4. В «Египетской марке» Мандельштама Парнок – воплощение Петербурга. Он – собирательное петербургского еврея. Петербург и еврейство скрещиваются в Парноке, ибо имеют общий знаменатель: и то и другое оторвано от почвы. Вот чего они все так боялись (и было чего!), ибо их в этом именно и обвиняли, и они сами себя в этом обвиняли: в беспочвенности. Половина Пастернака про это: «И тут кончается искусство / и дышат почва и судьба».
А можно ли и впрямь творить без почвы?
Символ этой оторванности – ноги Парнока. В антисемитском фольклоре евреи – козлоногие (как многие «иные»; и католики, и протестанты в русских лубках). У Мандельштама Парнок стучит блестящими копытцами по петербургской мостовой. Петербург ведь искусственный, тут можно и в лакированном по улице ходить. «Парнок бежал, постукивая по торцам овечьими копытцами лакированных туфель. Больше всего на свете он боялся навлечь на себя немилость толпы». Парнок с детства отведал немилость толпы: «Товарищи в школе дразнили его „овцой“, „лакированным копытом“, „египетской маркой“ и другими обидными именами. Мальчишки ни с того ни с сего распустили о нем слух, что он „пятновыводчик“…»
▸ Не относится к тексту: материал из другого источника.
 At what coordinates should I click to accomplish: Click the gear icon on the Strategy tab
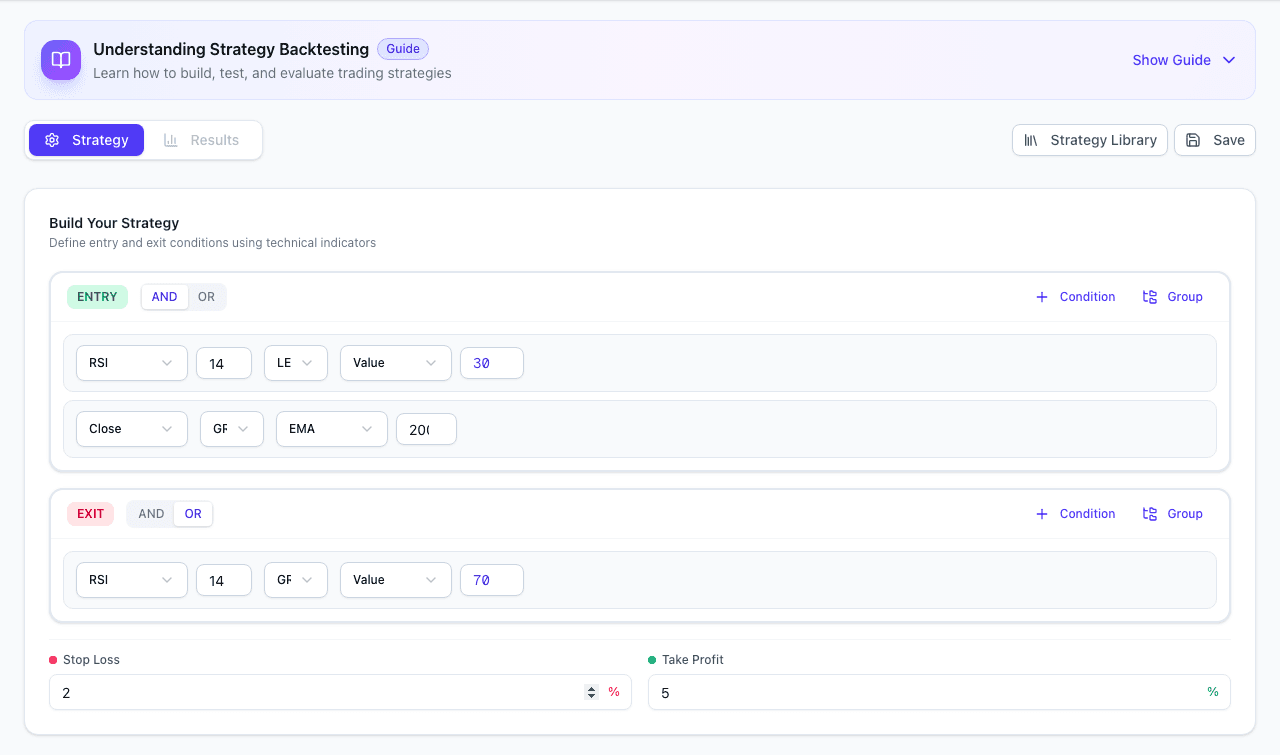click(51, 140)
Боже, что за «пятновыводчик»? Его только здесь не хватало.
А вот что.
Евреи были часто тряпичниками; повсюду в Европе профессия старьевщика была одним из редких не запрещенных для них занятий. На старых тканях выводили они пятна, чистили, кроили, перешивали. В Еврейском музее в Риме (в Римской синагоге, построенной в конце XIX века в старинном районе Гетто) хранится одна из самых удивительных коллекций древних драгоценных тканей, которые евреи собирали, а потом шили из них одежды для Торы и дарили их синагоге в память о своих усопших. Так что эта флорентийская парча и венецианский бархат XV–XVI веков покрыты вышитыми золотыми нитями еврейскими именами. Нитяные, непрочные памятники. Показывала мне эту коллекцию директор музея – итальянка по имени Ольга.
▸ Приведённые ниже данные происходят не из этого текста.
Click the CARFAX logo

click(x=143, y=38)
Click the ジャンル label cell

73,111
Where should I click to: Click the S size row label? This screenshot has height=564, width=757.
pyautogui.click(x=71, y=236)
Думаю, что речь у Мандельштама идет именно об этом. Ведь в следующей же, после «пятновыводчика», фразе появляются барахольщики с Фонтанки. Текст «Египетской марки» только кажется бессвязным, на самом же деле он сплошной, там просто мало что объясняется, надо самому успевать, схватывать на лету. Личность Парнока в этом тексте сложная: одновременно и очень, и не вполне симпатичная. В чем дело? «Господи! Не сделай меня похожим на Парнока! Дай мне силы отличить себя от него». И дальше: «Ведь и я стоял… Ведь и держусь я одним Петербургом – концертным, желтым, зловещим, нахохленным, зимним». Так почему же если «ведь и я», то есть как Парнок – так важно «отличить себя от него»? Я думаю, что Мандельштам боится тут не одной, а двух взаимосвязанных, взаимоисключающих вещей: с одной стороны, беспочвенности, а с другой стороны, типичности. Парнок – типичный. У него типичный облик, типичная манера жить и думать культурного, эмансипированного еврея. Но… не дай мне Бог стать типичным, вот что говорит Мандельштам. Он карикатурно описывает литераторов и наделяет их (в отличие от Парнока, бегающего в лакированном) их атрибутом – галошами: топайте мол в них по «почве», по грязи, по говну. А рядом с галошами два других образа – балетные пуанты и быстрые, как мысль, легкие коньки, режущие звонкий лед. Вообще весь этот текст – обувной.
Под конец: описание сна, в котором свадебная поездка в город Малинов оборачивается кустами «бородавчатой» малины в снегу, к которой герой бежит «набирая снега в туфлю». Почва – снег. А следующая фраза уже чистый Гоголь: «Башмак развязался, и от этого мною овладело ощущение великой вины и беспорядка».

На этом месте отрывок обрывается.